Report every line from the material that contains the word "computer".

Records to use:
=====

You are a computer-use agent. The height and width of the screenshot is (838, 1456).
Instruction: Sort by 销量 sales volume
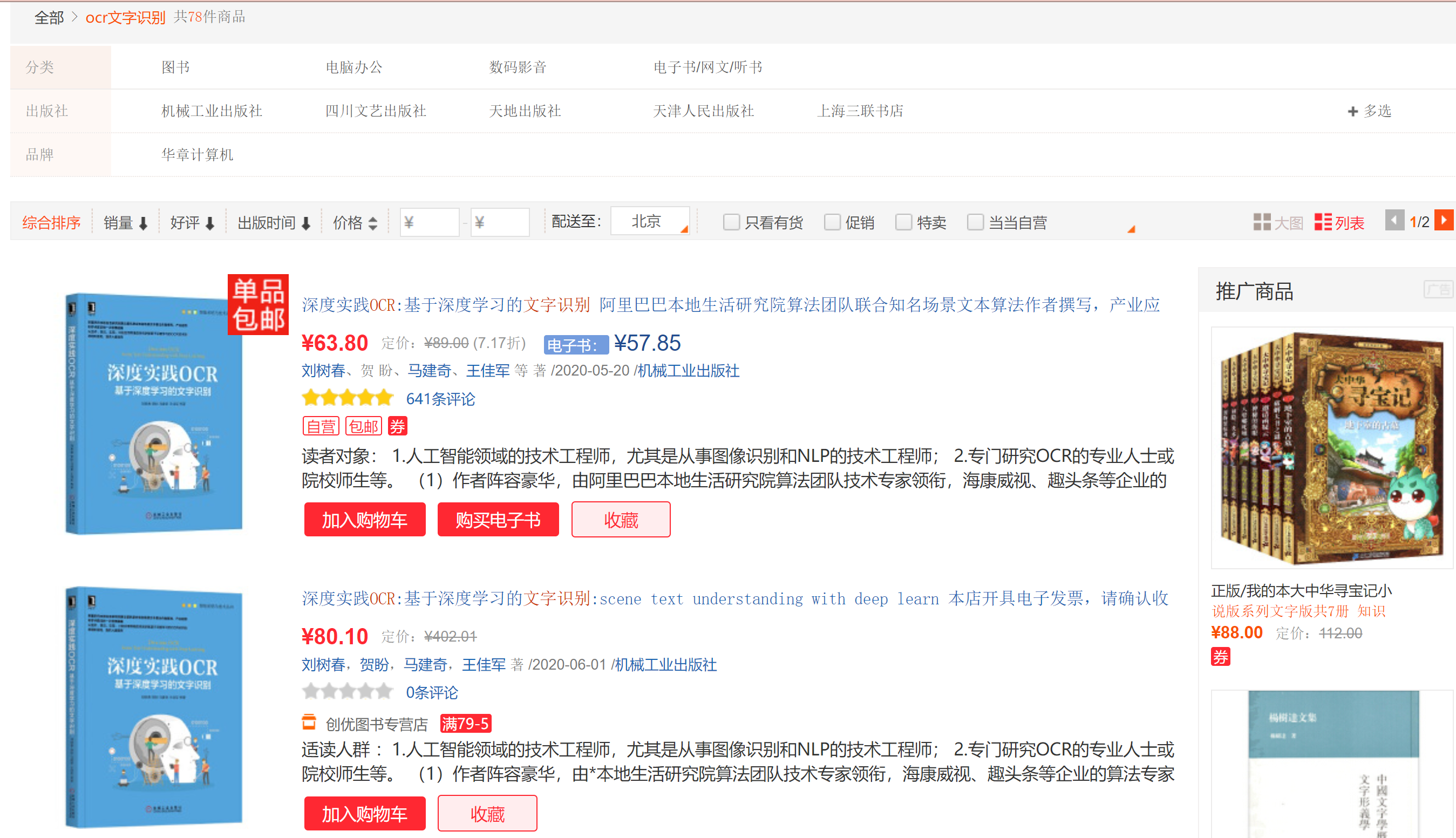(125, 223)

=====

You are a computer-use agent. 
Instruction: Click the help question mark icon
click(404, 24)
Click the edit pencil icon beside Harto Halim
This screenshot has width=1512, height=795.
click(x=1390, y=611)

=====

Answer for the task:
You are a computer-use agent. The height and width of the screenshot is (838, 1456).
You are a computer-use agent. 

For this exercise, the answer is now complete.